Collected data >>
□ □ □
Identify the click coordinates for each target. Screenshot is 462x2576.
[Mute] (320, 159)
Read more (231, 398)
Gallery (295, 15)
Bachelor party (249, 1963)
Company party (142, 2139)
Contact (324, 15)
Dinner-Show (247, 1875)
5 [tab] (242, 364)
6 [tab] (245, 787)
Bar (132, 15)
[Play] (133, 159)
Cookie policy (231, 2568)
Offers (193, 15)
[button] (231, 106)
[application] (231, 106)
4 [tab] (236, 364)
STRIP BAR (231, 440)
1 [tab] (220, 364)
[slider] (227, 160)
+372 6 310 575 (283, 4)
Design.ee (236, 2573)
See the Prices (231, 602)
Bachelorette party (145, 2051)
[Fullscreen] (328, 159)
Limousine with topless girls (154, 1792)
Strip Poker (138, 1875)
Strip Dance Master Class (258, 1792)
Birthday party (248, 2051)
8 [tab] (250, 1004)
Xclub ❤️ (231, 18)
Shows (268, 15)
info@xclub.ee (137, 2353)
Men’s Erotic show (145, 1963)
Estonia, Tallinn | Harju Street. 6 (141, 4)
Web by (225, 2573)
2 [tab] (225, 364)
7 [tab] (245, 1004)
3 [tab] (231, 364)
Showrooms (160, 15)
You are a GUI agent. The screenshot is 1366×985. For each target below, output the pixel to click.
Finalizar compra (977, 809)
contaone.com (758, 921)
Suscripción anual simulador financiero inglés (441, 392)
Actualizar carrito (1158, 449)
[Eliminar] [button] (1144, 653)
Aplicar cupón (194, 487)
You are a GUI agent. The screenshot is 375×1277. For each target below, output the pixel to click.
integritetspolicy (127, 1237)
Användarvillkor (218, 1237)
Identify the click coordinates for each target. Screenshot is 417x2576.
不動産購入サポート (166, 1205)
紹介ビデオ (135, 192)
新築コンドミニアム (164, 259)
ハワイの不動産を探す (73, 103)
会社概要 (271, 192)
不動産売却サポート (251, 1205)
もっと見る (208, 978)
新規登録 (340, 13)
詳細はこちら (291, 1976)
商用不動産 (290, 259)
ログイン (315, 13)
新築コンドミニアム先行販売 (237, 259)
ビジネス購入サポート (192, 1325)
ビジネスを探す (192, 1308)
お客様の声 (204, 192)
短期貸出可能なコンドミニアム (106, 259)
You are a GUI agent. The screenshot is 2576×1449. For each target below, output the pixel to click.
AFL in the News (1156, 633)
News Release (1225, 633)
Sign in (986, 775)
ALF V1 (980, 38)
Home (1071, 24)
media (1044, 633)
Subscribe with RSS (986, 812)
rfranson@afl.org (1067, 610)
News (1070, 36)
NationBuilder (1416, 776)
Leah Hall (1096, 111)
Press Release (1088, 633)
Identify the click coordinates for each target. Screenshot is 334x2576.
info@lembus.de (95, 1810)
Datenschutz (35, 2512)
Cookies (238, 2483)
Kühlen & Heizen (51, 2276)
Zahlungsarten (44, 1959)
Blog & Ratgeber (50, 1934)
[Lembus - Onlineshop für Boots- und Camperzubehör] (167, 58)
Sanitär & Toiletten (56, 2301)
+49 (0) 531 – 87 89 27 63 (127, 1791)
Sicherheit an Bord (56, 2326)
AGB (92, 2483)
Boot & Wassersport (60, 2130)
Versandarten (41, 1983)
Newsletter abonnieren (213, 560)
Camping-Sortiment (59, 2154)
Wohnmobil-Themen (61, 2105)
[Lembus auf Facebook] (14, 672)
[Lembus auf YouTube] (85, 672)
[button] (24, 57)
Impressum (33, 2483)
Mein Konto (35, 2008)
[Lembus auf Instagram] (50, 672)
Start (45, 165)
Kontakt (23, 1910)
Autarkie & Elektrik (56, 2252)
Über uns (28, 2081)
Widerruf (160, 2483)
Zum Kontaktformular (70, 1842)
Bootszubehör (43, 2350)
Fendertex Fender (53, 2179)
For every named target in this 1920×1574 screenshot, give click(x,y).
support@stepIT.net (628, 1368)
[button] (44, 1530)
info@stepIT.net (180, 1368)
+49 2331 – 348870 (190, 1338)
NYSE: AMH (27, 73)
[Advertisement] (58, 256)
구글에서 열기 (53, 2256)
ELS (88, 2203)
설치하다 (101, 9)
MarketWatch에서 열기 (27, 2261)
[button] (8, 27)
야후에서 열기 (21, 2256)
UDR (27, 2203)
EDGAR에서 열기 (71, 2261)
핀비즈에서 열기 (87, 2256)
□ □ □
REQUIRED ACTION >>
Report each line of the data that includes the string "below".

REPLY TO THE EXERCISE >>
You are a GUI agent. The screenshot is 1366×985. For each target below, output the pixel to click.
You are a GUI agent. The screenshot is 375×1277. For each target below, output the pixel to click.
You are a GUI agent. The screenshot is 2576×1449. For each target below, output the pixel to click.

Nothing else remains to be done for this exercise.